▶ Text shown:
········
Environment news roundup

With all eyes on the euro, the budget, the Middle East, some remarkable, smaller stories emerged.

Irish roads are now among the safest in the OECD. I guess the main reason is that much traffic has shifted to the new roads.

The 2010 Drinking Water Quality Report is out. Water quality is getting better, but slowly. Biological contamination is down and trihalomethanes (which result from improper chemical treatment) are down too.

Construct Ireland reports on an unpublished SEAI study (the leak is easily identified) that shows that building standards were not enforced. This is not surprising in itself, but the scale is. Sean O’Rourke’s interview with Gerry Wardell is worth a listen, and SEAI’s response is intriguing.

The EU is putting pressure on Ireland to hurry up with water charges. Ireland is obliged to fully recover the costs of water services. This implies an average charge of 500 euro per household per year, 5 times what is expected to be announced in next week’s budget.
········
▶ Problems and tasks:
(1) List the topics that the opening sentence of the environment news roundup says drew everyone's attention.
(2) Carry the environment news roundup on past its last paragraph.
········
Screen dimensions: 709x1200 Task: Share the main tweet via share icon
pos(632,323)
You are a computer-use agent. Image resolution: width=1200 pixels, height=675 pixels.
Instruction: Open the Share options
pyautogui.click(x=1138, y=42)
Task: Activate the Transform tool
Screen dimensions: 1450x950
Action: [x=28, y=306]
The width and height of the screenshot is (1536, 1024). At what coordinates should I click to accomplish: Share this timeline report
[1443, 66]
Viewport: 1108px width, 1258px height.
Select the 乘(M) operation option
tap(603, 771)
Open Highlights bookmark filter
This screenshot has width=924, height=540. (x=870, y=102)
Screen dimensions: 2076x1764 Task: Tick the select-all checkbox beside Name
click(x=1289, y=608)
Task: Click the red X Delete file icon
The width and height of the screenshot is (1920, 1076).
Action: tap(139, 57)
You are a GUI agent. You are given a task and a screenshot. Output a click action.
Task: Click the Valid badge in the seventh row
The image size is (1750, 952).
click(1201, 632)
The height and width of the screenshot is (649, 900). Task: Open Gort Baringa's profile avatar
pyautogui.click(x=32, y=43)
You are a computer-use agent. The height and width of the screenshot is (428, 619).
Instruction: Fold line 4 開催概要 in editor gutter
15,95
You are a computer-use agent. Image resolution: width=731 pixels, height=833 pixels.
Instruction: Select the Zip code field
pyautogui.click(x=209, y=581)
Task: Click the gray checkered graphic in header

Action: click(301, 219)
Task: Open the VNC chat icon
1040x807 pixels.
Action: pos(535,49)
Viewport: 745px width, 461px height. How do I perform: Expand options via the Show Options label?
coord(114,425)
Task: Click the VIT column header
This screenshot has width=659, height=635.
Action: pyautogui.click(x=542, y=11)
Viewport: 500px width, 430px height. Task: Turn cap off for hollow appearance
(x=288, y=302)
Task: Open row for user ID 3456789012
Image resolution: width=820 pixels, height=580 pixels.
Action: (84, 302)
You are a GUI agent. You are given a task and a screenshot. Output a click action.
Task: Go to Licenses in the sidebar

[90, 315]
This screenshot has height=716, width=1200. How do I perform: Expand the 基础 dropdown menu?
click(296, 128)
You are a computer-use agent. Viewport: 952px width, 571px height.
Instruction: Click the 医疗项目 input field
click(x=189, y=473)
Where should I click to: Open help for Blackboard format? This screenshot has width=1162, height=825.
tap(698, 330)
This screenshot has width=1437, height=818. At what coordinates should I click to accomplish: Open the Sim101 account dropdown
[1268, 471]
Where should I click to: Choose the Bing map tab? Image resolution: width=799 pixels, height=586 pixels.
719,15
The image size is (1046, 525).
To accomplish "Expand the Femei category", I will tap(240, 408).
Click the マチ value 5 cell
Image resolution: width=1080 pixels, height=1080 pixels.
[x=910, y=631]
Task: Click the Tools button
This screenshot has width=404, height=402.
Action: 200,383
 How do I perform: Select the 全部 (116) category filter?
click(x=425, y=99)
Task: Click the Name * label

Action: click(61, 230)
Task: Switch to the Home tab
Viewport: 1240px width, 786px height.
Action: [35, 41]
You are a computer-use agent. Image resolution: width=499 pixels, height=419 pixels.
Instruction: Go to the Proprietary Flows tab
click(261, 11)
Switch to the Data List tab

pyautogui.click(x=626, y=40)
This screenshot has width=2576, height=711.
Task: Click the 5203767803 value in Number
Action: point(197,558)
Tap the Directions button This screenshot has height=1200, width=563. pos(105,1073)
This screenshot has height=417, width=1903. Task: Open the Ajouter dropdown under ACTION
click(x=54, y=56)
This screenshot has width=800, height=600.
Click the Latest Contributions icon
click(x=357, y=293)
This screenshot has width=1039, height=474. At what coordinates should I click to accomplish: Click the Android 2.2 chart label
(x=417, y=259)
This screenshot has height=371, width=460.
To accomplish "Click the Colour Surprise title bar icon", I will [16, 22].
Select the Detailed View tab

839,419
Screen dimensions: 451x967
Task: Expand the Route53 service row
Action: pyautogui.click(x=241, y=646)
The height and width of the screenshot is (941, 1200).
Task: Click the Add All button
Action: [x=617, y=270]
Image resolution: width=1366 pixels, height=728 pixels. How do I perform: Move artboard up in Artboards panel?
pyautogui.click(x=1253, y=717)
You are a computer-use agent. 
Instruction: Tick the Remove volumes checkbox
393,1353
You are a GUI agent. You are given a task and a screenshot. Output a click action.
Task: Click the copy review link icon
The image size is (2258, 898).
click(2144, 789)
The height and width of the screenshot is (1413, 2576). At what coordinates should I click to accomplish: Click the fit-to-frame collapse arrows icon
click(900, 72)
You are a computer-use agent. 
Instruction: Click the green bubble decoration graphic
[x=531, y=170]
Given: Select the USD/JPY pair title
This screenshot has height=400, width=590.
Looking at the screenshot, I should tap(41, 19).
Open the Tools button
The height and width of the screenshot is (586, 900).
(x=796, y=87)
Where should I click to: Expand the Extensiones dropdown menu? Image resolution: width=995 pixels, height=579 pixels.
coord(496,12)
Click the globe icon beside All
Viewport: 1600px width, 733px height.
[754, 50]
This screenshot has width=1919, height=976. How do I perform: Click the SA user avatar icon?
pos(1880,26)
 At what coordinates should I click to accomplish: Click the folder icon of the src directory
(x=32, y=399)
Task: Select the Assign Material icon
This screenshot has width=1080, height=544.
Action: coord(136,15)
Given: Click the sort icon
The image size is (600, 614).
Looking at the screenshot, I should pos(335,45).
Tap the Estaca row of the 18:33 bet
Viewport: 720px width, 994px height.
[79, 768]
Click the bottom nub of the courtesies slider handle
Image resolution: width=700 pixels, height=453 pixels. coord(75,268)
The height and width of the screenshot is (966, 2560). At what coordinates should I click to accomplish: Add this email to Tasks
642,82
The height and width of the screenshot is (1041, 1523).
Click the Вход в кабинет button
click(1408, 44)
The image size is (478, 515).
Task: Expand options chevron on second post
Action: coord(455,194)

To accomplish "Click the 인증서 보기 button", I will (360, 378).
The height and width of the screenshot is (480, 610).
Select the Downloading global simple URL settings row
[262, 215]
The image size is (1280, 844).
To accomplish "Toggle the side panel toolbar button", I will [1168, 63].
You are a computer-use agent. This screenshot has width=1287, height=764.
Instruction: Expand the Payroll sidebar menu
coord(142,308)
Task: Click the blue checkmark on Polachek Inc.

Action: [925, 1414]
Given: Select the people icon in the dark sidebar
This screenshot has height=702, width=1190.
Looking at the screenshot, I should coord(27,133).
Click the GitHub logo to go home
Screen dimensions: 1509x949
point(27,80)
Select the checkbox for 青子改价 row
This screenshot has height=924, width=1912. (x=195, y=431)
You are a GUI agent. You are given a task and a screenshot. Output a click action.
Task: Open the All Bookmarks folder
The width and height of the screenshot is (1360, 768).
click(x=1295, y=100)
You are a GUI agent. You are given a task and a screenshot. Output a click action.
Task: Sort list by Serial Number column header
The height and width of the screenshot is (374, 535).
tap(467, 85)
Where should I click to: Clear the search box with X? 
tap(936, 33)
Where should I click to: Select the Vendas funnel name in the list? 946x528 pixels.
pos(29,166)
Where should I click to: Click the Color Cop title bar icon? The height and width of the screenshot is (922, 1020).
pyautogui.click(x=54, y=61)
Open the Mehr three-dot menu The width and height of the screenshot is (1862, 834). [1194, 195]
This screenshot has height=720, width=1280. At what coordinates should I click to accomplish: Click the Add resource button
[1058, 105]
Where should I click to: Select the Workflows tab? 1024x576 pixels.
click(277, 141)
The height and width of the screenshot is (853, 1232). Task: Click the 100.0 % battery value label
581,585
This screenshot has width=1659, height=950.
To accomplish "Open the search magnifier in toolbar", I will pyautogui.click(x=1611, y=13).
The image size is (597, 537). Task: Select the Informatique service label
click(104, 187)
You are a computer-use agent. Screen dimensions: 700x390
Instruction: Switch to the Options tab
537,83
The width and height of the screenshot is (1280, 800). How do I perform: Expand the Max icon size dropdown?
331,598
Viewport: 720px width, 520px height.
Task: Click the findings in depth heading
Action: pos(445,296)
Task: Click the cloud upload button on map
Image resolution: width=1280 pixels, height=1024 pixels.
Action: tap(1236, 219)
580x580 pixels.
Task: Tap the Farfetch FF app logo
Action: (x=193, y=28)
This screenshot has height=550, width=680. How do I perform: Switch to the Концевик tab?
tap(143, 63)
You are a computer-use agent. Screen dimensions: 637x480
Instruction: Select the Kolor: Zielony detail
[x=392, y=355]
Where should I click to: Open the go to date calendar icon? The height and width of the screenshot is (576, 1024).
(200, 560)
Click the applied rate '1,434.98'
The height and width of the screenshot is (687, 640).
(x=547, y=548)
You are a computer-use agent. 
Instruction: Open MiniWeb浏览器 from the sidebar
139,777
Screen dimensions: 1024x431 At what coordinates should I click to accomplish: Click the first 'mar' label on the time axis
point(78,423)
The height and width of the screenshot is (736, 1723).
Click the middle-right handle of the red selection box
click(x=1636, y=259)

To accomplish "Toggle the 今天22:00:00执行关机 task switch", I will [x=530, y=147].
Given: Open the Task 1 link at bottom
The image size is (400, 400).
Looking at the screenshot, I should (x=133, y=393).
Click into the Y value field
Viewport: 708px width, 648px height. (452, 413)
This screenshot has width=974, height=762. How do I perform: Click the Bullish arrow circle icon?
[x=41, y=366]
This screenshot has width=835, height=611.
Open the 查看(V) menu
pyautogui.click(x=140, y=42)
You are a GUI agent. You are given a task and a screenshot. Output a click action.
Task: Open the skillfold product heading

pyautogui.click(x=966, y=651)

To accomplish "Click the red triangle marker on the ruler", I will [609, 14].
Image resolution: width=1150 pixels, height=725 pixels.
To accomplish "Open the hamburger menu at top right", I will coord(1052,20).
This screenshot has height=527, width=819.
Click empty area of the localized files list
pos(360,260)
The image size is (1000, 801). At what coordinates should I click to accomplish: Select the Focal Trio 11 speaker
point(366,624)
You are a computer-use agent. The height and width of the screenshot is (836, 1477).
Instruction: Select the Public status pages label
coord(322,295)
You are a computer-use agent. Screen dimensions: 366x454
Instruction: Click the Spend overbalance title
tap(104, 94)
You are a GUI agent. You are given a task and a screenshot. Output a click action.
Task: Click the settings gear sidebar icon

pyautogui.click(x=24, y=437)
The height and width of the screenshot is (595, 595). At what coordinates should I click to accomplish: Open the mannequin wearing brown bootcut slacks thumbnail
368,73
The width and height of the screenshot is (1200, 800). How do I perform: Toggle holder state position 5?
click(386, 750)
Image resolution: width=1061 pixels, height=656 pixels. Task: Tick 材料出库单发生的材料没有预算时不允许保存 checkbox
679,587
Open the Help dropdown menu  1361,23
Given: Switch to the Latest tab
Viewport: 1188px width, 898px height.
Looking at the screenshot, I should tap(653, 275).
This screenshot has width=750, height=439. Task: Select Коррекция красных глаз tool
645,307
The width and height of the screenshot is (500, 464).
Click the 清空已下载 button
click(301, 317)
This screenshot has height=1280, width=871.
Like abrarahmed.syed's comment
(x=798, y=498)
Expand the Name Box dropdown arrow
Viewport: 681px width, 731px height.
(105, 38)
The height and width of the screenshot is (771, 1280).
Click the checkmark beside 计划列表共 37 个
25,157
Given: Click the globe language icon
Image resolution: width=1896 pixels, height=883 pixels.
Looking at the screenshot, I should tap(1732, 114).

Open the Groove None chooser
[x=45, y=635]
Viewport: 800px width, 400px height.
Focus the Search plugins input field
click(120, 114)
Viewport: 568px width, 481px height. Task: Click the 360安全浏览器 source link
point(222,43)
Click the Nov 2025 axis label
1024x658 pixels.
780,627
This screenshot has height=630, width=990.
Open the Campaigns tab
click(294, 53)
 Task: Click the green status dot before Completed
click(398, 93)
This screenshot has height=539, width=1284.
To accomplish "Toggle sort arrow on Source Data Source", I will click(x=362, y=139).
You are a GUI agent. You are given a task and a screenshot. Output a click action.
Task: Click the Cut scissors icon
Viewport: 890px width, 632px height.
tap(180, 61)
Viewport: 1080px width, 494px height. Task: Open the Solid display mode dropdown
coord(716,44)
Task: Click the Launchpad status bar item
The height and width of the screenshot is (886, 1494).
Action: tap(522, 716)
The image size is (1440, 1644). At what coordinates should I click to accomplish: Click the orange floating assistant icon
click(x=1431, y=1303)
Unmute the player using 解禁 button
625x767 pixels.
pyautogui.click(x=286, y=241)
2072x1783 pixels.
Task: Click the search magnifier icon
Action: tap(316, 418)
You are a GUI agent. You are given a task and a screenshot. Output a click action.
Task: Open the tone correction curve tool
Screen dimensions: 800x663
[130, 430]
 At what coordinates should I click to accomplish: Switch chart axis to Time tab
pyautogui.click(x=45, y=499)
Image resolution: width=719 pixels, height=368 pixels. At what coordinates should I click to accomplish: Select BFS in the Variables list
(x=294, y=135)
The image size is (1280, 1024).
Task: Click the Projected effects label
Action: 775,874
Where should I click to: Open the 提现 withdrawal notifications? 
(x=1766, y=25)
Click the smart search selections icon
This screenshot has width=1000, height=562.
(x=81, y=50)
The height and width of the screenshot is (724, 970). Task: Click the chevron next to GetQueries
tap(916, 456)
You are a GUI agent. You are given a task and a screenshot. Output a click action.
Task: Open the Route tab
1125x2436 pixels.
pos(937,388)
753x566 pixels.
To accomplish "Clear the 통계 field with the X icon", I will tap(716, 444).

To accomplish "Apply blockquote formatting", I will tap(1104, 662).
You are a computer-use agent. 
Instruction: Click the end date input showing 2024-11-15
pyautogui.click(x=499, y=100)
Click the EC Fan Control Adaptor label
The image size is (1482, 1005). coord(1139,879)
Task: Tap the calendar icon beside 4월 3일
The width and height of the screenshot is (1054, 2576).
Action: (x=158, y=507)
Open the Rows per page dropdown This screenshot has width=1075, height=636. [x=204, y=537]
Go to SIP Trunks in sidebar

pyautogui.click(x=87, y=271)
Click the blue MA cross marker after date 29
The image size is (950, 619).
········
▶ Solved problems:
(1) the euro, the budget, the Middle East

(2)
The carbon tax is likely to go up. Initially, the carbon tax was tied to the ETS permit price, which has gone down. The market is least distorted when permit price and carbon tax are equal. Coal and peat, the fuels that emit most carbon dioxide, are still exempt from the carbon tax and there is no sign of the commencement order.

Dublin is considering a fire call-out charge. This would be wrong. Fire is an emergency. One should never hesitate to call for help.